Net proved reserves (developed and undeveloped) of natural gas (continued):

 

Millions of cubic feet Chile Brazil Total
Reserves as of 31 December 2015 36,515.0 36,158.0 72,673.0
Increase (decrease) attributable to:      
     Revisions (e) 5,078.0 (319.0) 4,759.0
     Production (5,293.0) (6,314.0) (11,607.0)
Reserves as of 31 December 2016 36,300.0 29,525.0 65,825.0

 

(a) The revisions are mainly due to Chercán Field development in TdF Block and gas and associated gas performance/development in Fields of Fell Block.

(b) Mainly due to the Ache Field discovery and the associated gas from Konawentru extension well.

(c) In Brazil, the revisions are primary due to the production performance of Manati field.

(d) In Chile, the extensions and discoveries are primary due to the Ache Field discovery and from the extension well in the Fell Block.

(e) The revisions are mainly due to Ache Field and Pampa Larga development in Fell Block and gas and associated gas performance/development in others Fields of Fell Block.

 

Revisions refer to changes in interpretation of discovered accumulations and some technical and logistical needs in the area obliged to modify the timing and development plan of certain fields under appraisal and development phases.

 

Table 6 - Standardized measure of discounted future net cash flows related to proved oil and gas reserves

 

The following table discloses estimated future net cash flows from future production of proved developed and undeveloped reserves of crude oil, condensate and natural gas.
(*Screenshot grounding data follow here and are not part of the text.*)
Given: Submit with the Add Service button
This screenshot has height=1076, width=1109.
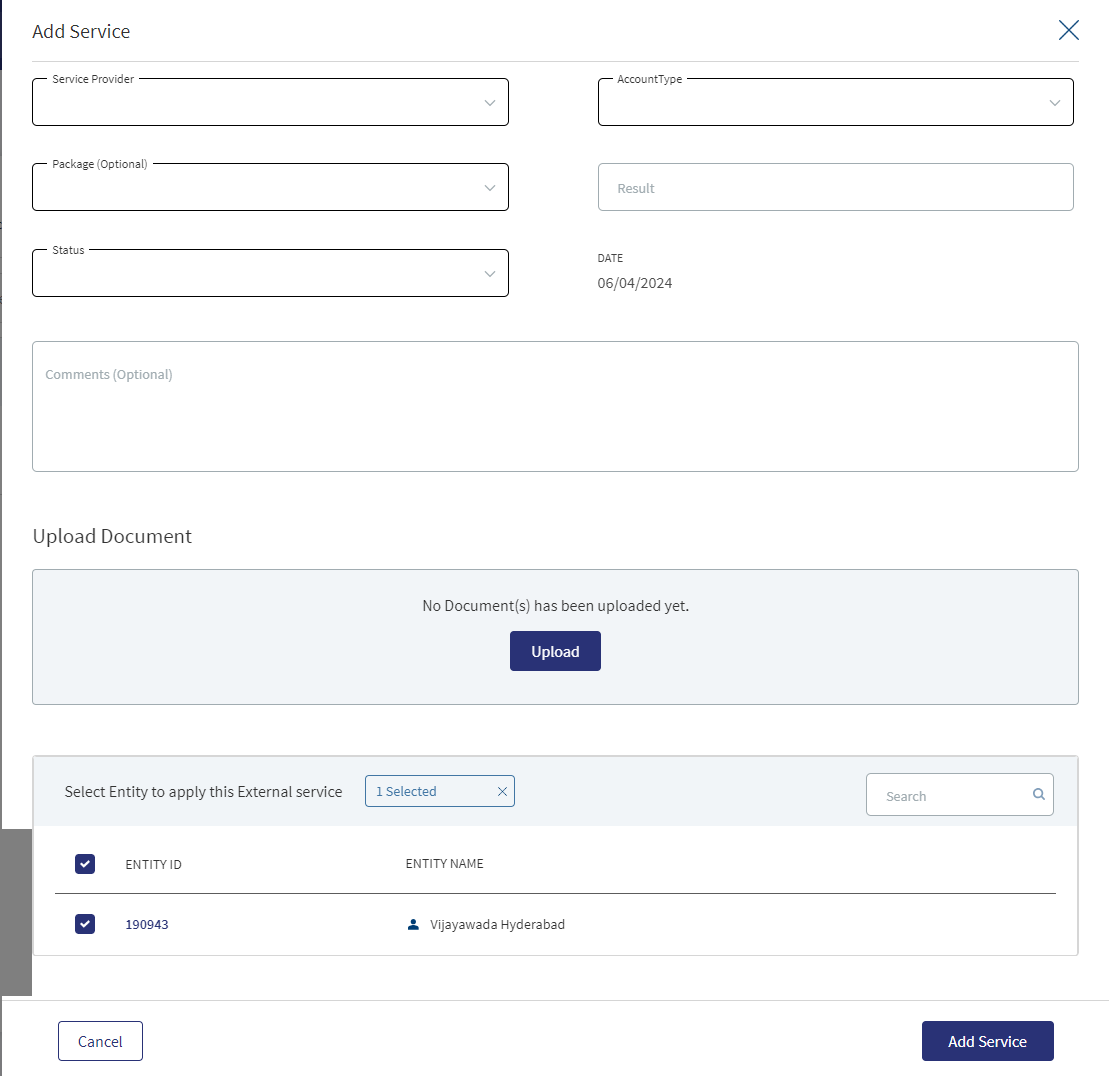Looking at the screenshot, I should [987, 1041].
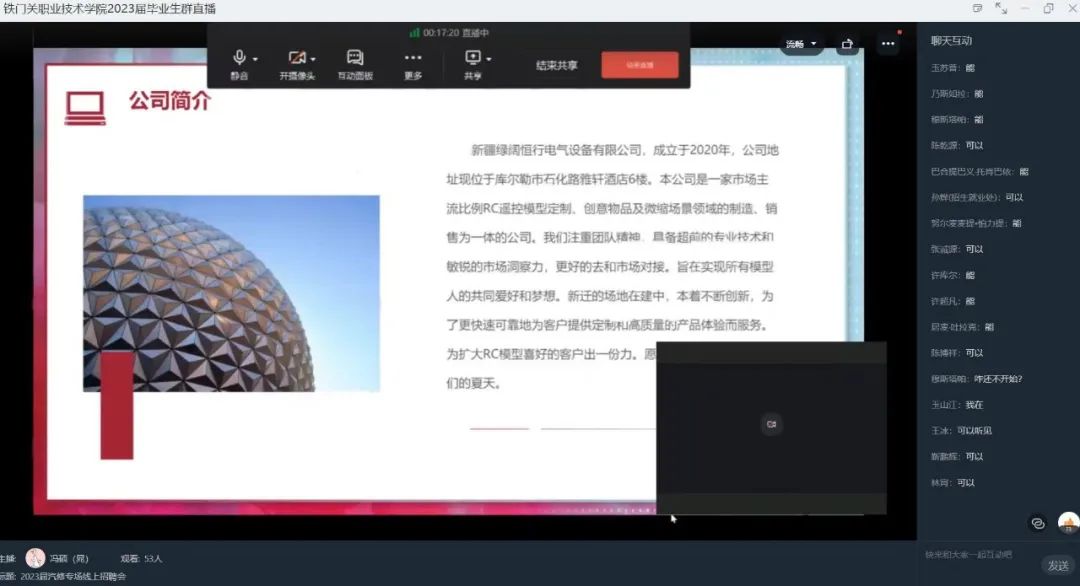Click the user avatar beside the link icon
This screenshot has height=586, width=1080.
click(x=1068, y=523)
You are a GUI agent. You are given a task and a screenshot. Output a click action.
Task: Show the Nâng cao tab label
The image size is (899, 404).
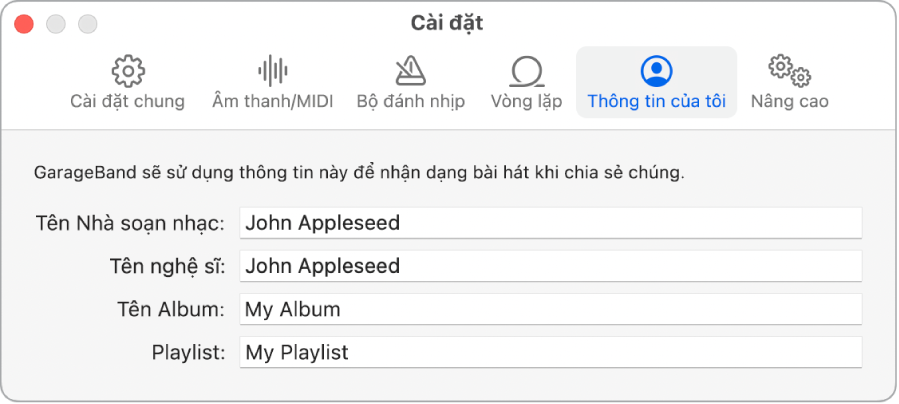click(x=789, y=101)

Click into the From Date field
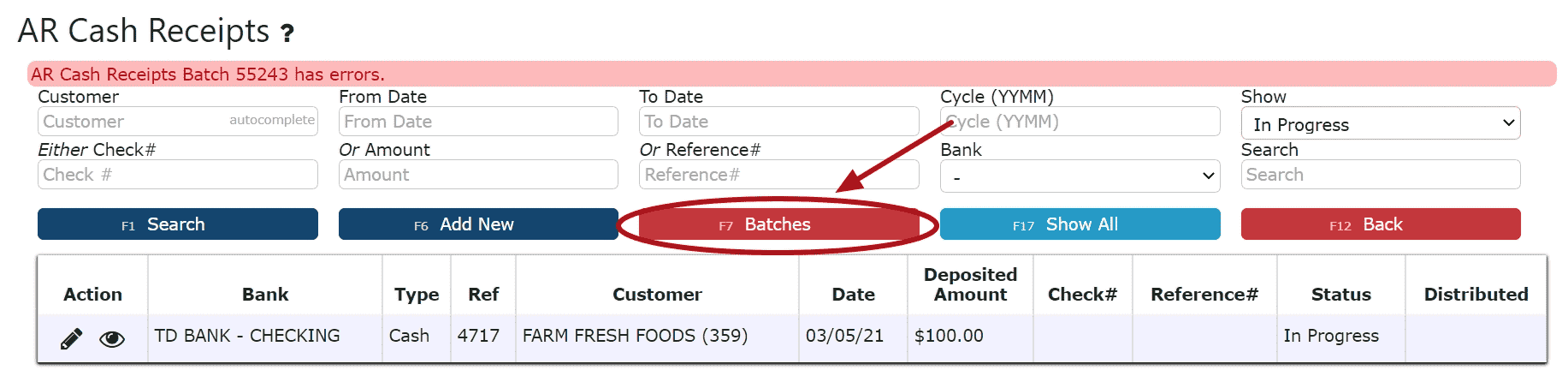(x=478, y=122)
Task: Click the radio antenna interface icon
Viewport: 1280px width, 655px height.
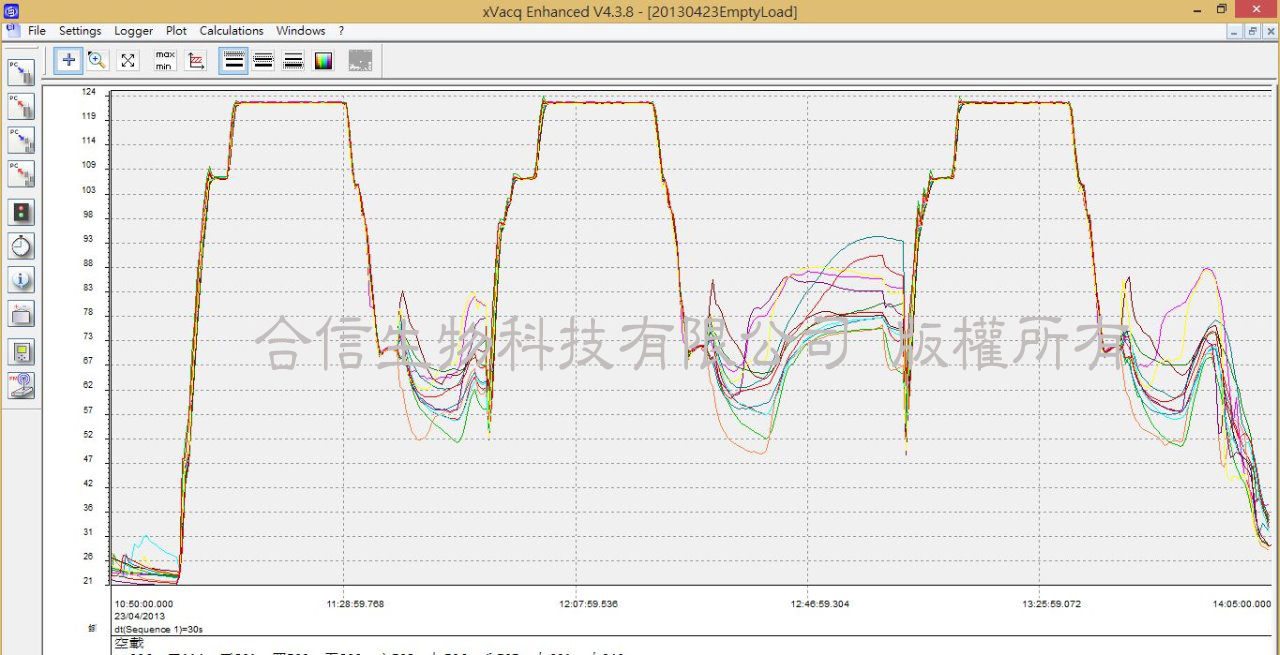Action: 21,385
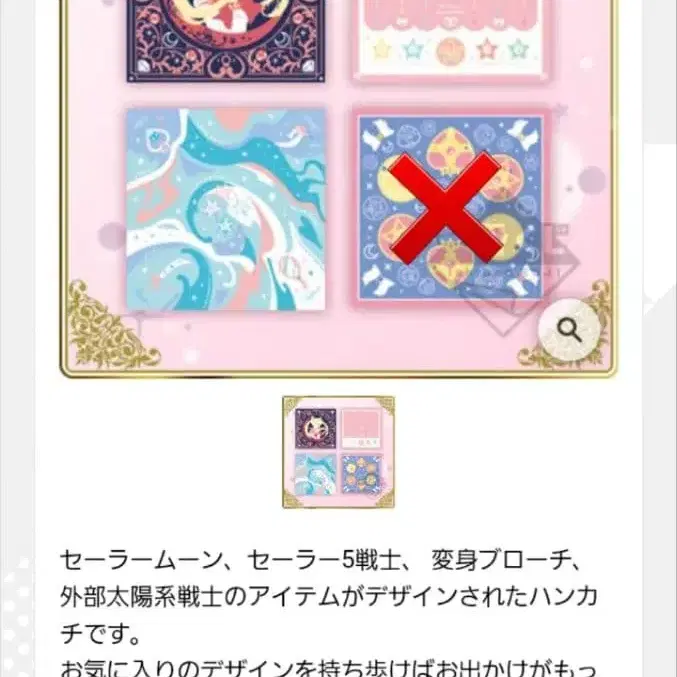Select the handkerchief set thumbnail below image

[338, 452]
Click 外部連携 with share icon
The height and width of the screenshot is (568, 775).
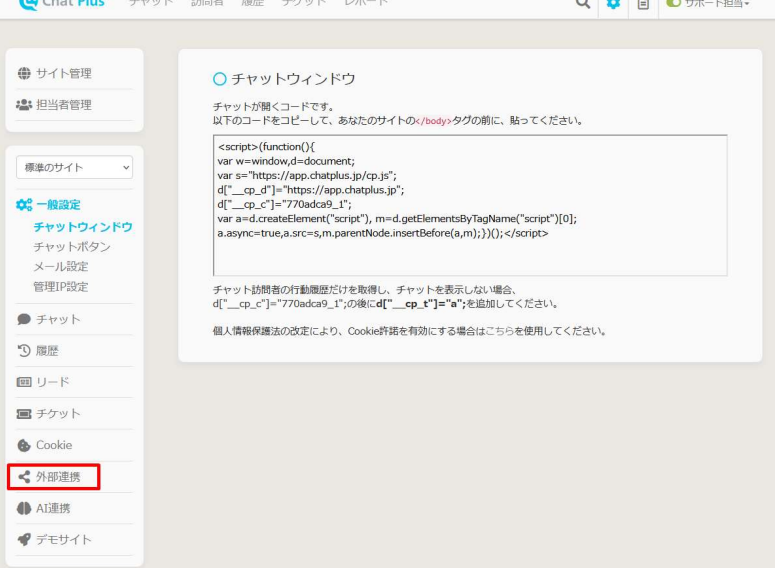(57, 477)
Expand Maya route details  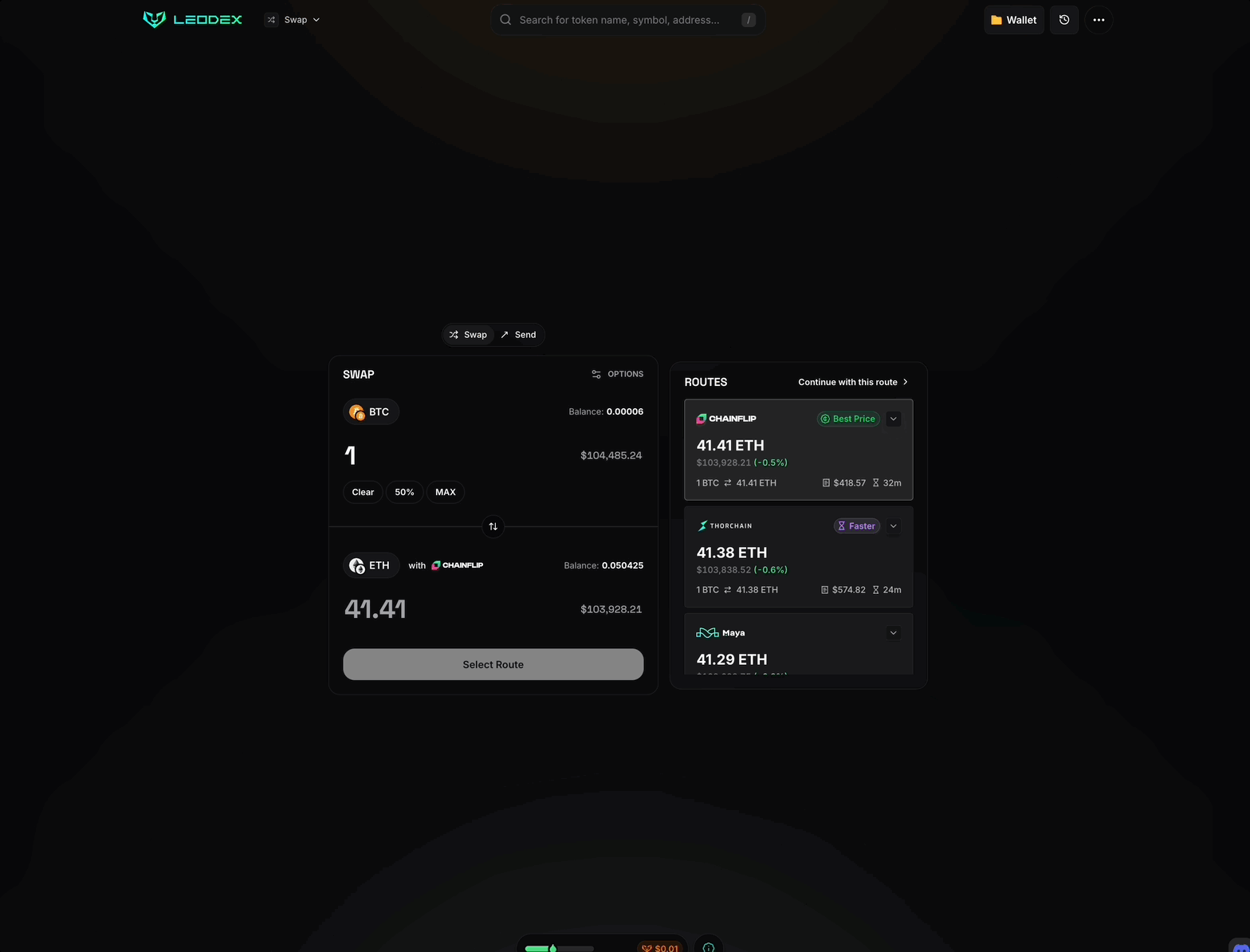[x=893, y=633]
As prescribed by SEC Modernization of Oil and Gas Reporting rules and ASC 932 of the FASB Accounting Standards Codification (ASC) relating to Extractive Activities – Oil and Gas (formerly SFAS no. 69 Disclosures about Oil and Gas Producing Activities), such future net cash flows were estimated using the average first day- of-the-month price during the 12-month period for 2016, 2015 and 2014 and using a 10% annual discount factor. Future development and abandonment costs include estimated drilling costs, development and exploitation installations and abandonment costs. These future development costs were estimated based on evaluations made by the Company. The future income tax was calculated by applying the statutory tax rates in effect in the respective countries in which we have interests, as of the date this supplementary information was filed.

 

This standardized measure is not intended to be and should not be interpreted as an estimate of the market value of the Company’s reserves. The purpose of this information is to give standardized data to help the users of the financial statements to compare different companies and make certain projections. It is important to point out that this information does not include, among other items, the effect of future changes in prices, costs and tax rates, which past experience indicates that are likely to occur, as well as the effect of future cash flows from reserves which have not yet been classified as proved reserves, of a discount factor more representative of the value of money over the lapse of time and of the risks inherent to the production of oil and gas. These future changes may have a significant impact on the future net cash flows disclosed below. For all these reasons, this information does not necessarily indicate the perception the Company has on the discounted future net cash flows derived from the reserves of hydrocarbons.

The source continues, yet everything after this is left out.